> _Goal_: Render the records as a Markdown table with the columns Row and Line, one numbered row per line. Begin at the line that has "708x557 pixels. How" and stop after the line that has "point(75,223)", skipping blank lines and leaving the pictures out.

[Start of Provided records]

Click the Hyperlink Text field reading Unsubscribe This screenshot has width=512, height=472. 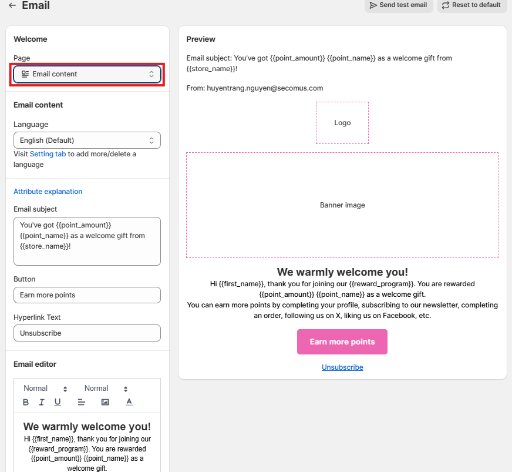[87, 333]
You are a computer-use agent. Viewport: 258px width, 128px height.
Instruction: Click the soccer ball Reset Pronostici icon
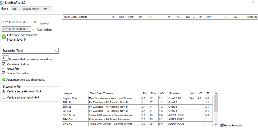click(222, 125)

[End of Provided records]
[Start of Provided records]

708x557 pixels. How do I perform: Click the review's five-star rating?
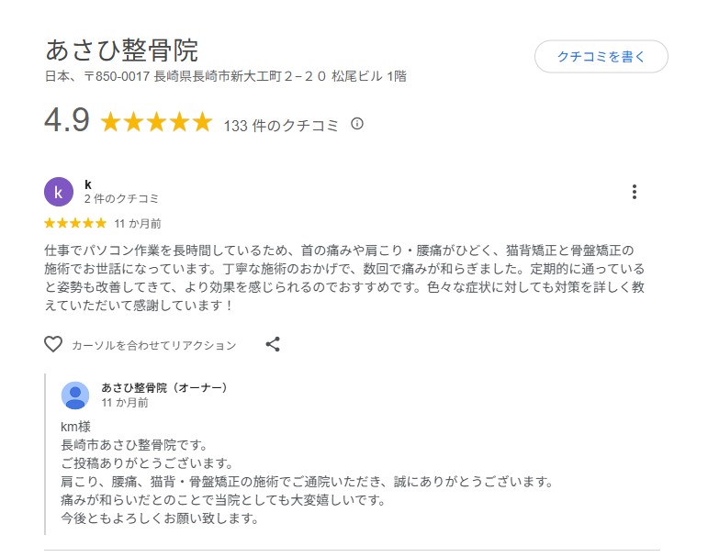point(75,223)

[End of Provided records]
[Start of Provided records]

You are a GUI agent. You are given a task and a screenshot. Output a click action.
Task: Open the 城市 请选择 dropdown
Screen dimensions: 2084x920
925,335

[End of Provided records]

> _Problem solution_:
| Row | Line |
|---|---|
| 1 | 708x557 pixels. How do I perform: Click the review's five-star rating? |
| 2 | point(75,223) |